**** ページ抜粋 ****

魏志倭人伝では少なくともイト国までの地名はほぼ近代の地名と一致している。
ツシマ国(対馬)→イキ国(壱岐)→マツロ国(松浦)→イト国(筑前伊都郡)
ところが、その先からわけがわからなくなる。
ナ国(博多界隈?)、フミ国(宇美)、ツマ国と海沿いにたどって中国の使節は来る。
ツマ国の隣、水行20日、陸行1月が邪馬台国だというのだ。
内藤湖南の『卑弥呼考』に従い「投馬國を和名鈔の周防國佐婆郡玉祖郷」とする。つまり瀬戸内海側に来ているのだ。
ここで疑問が生じる。古代は海運が陸運よりは盛んであり、便利でもあったろう。邪馬台国は海を経由して関係国を統治していたと思われる。それが「水行20日、陸行1月」と内陸に入り込む記述をしているのだ。
邪馬台国の国情を記述した内容は、臨海部でありしかも温暖な気候を思わしめる。
海人のこと入れ墨のこと薄着のことを見れば内陸部にその国があったとは思えないということを指摘したい。
地名は変動するが魏志倭人伝の時代から残るものも多かった。しかし、邪馬台(ヤマト)の地名は現地に残るとは限らない。*1
おそらくは3世紀から4世紀にかけて倭国大乱により邪馬台国を中心とする国の勢力は大きく変動し、明治維新で敗れた藩のように国名は地名から喪失されたのだろう。
それでもその痕跡は残っているのではないか?
女王国に属する国として、魏志倭人伝の記者はこのような国名をあげている。

****

- _作業指示_:
- 1) 邪馬台国に関する文章から、「魏志倭人伝では少なくともイト国までの地名はほぼ近代の地名と一致している。」で始まり「邪馬台国の国情を記述した内容は、臨海部でありしかも温暖な気候を思わしめる。」で終わる範囲を一字も変えずに書き写してください。
- 2) 邪馬台国の所在をめぐる文章を、最後の文の後から書き継いでください。
エントリはここでは一切使用しません。

**** データエントリ ****

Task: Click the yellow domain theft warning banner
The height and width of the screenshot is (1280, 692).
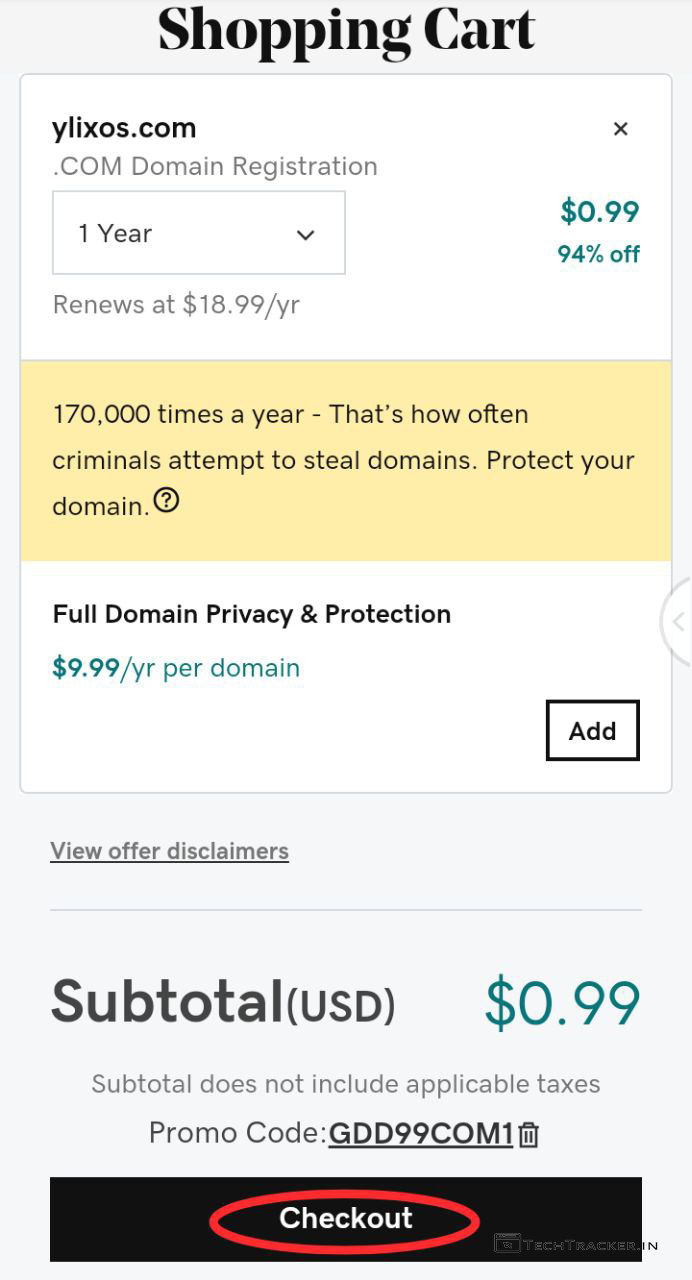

****
**** データエントリ ****

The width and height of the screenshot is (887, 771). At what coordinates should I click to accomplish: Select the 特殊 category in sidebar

****

- _最終結果_:
- 1)
魏志倭人伝では少なくともイト国までの地名はほぼ近代の地名と一致している。
ツシマ国(対馬)→イキ国(壱岐)→マツロ国(松浦)→イト国(筑前伊都郡)
ところが、その先からわけがわからなくなる。
ナ国(博多界隈?)、フミ国(宇美)、ツマ国と海沿いにたどって中国の使節は来る。
ツマ国の隣、水行20日、陸行1月が邪馬台国だというのだ。
内藤湖南の『卑弥呼考』に従い「投馬國を和名鈔の周防國佐婆郡玉祖郷」とする。つまり瀬戸内海側に来ているのだ。
ここで疑問が生じる。古代は海運が陸運よりは盛んであり、便利でもあったろう。邪馬台国は海を経由して関係国を統治していたと思われる。それが「水行20日、陸行1月」と内陸に入り込む記述をしているのだ。
邪馬台国の国情を記述した内容は、臨海部でありしかも温暖な気候を思わしめる。

- 2)
シマ国、イハキ国、イヤ国、トキ国、ミナ国、ココト国、フコ国、ソナ国、カナソナ国、コオ国、キ国、イゴ国、キナ国、ヤマ国、クジ国、ハリ国、ナ国、キイ国
どれもこれも名残の地名はほとんどないような国名ばかりだ。
だが、上の中国四国の地図で空想をたくましくする。古代の国名にその残滓があると仮定して対応を探ろう。
シマ国(但馬)、イハキ国(石見)、イヤ国(伊予)、トキ国(伯耆)、
ミナ国(美作)、ココト国(長門)、フコ国(丹後)、ソナ国?、カナソナ国?、
コオ国(周防)、キ国(安芸)、イゴ国(日向)、キナ国(因幡)、ヤマ国(山城)、クジ国、ハリ国(播磨)、ナ国?、キイ国(紀伊)
などが浮かび上がってくる。
とくにイハキ国(石見)とハリ国(播磨)は可能性が高そうだ。
それはともかく、対応がついた国名を塗りつぶすとしよう。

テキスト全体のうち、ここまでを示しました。